A story of friendship, art, sex, and curly hair: an audaciously witty debut tracing the pas de deux of lust and love between two young, uncertain, conflicted art students.
At their New England art school, Paulina and Fran both stand apart from the crowd. Paulina is striking and sexually adventurous—a self-proclaimed queen bee with a devastating mean-girl streak. With her gorgeous untamed head of curly hair, Fran is quirky, sweet, and sexually innocent. An aspiring painter whose potential outstrips her confidence, she floats dreamily through criticisms and dance floors alike. On a school trip to Norway, the girls are drawn together, each disarmed by the other’s charisma.
Though their bond is instant and powerful, it’s also wracked by complications. When Fran winds up dating one of Paulina’s ex-boyfriends, an incensed Paulina becomes determined to destroy the couple, creating a rift that will shape their lives well past the halcyon days of art school.
Crackling with bon mots and knowing snapshots of that moment when the carefree cocoon of adolescence opens into the permanent, unknowable future, Paulina & Fran is both a sparkling dance party of a novel, and the debut novel of a writer with rare insight into the complexities of obsession, friendship, and prickly, ever-elusive love.
About the Author
Rachel B. Glaser is the author of the story collection Pee On Water and the poetry collection MOODS. She is a recipient of the McSweeney's Amanda Davis Fiction Award, and her work has appeared in the anthologies 30 Under 30 and New American Stories. Nylon has cited her as one of the "Coolest Female Poets to Know Right Now." She lives in Northampton, Massachusetts.
“[A] gem of a novel . . .The novel’s mix feels fresh; nearly Gothic in its representation of its doubled heroines and their savage, fervent yearnings but satisfyingly specific in its minute, deliciously petty details.”
— New York Times Book Review
“A funny, fast-paced story that follows the post-college life of a drifting, obsessive friendship, Paulina & Fran will appeal to everyone from fans of Broad City to Elena Ferrante devotees.”
— Huffington Post
“Rachel B. Glaser’s beguiling novel [is] intense and wholly original.”
— New York Magazine
“These are finely detailed, compelling, complex young adults facing archetypical trials: work and art; sex, devotion, obsession and betrayal; the cavernous future; and how to be oneself and be a friend. . . . a glittering, raucous ride and a thoughtful depiction of life: painful and ecstatic.”
— Shelf Awareness
“A rare novel that focuses its attention on the difficulties of repairing adult friendships, with a fun setting and a bold cast of characters to lighten the mood.”
— Kirkus Reviews
“GREAT BOOK ABOUT YOUNG LADIES IN ART SCHOOL. Fuuuuuuunny!”
— James Franco
“A party in paragraphs that socks you in the mouth when you least expect. I’d pay tuition to this book if it meant I could stay the whole year.”
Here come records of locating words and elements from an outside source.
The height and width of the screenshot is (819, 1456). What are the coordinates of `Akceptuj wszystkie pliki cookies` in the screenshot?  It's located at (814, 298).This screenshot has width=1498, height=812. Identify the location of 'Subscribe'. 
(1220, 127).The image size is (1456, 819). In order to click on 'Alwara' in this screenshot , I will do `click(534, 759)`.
— Amelia Gray, author of Threats and Gutshot
“When it comes to the dance-hump mating rituals of art school kids, no one does it better or funnier or with as much stylistic aplomb as Rachel B. Glaser.”
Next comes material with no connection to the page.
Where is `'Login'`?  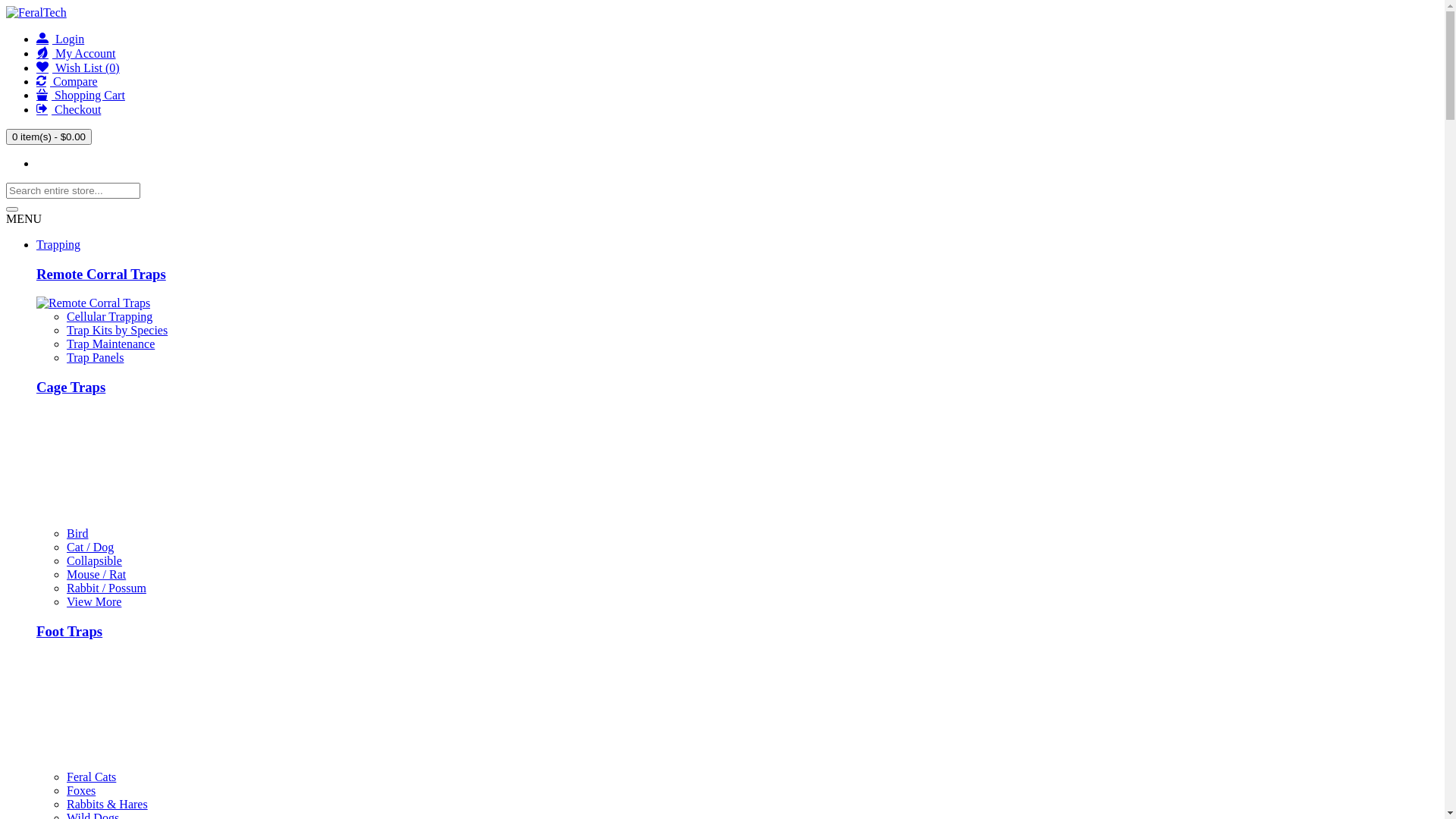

— Adam Wilson, author of What's Important Is Feeling and Flatscreen
“Uncouth, contemptuous, and terrific fun to read. Glaser thoroughly captures both the desperate intimacy of female friendships and the volatile magnificence of youth.”
— Courtney Maum, author of I Am Having So Much Fun Here Without You
“This novel is like what a mirror would write if it could type. Rachel B. Glaser has written a wildly funny, sharp, wonderful book that displays the light and dark, the lies and truths, of what it takes to make and keep a friend--without losing sight of oneself.”
— Lindsay Hunter, author of Ugly Girls and Daddy's
“Reading Paulina & Fran is like watching a beautiful woman expertly throw knives into a wall. Viciously funny, tender, and sexy all at once, every page full of deft and skewering observations. No one is spared.”
— Catherine Lacey, author of Nobody Is Ever Missing
“A gorgeous book of nerve endings, it manages to capture the rawness and restlessness of youth, friendship, and artists in the making. She gets to the bone of those quixotic, beautiful years when everything matters, most things hurt, and you don’t know who you are. I’ve never read anything quite like it.”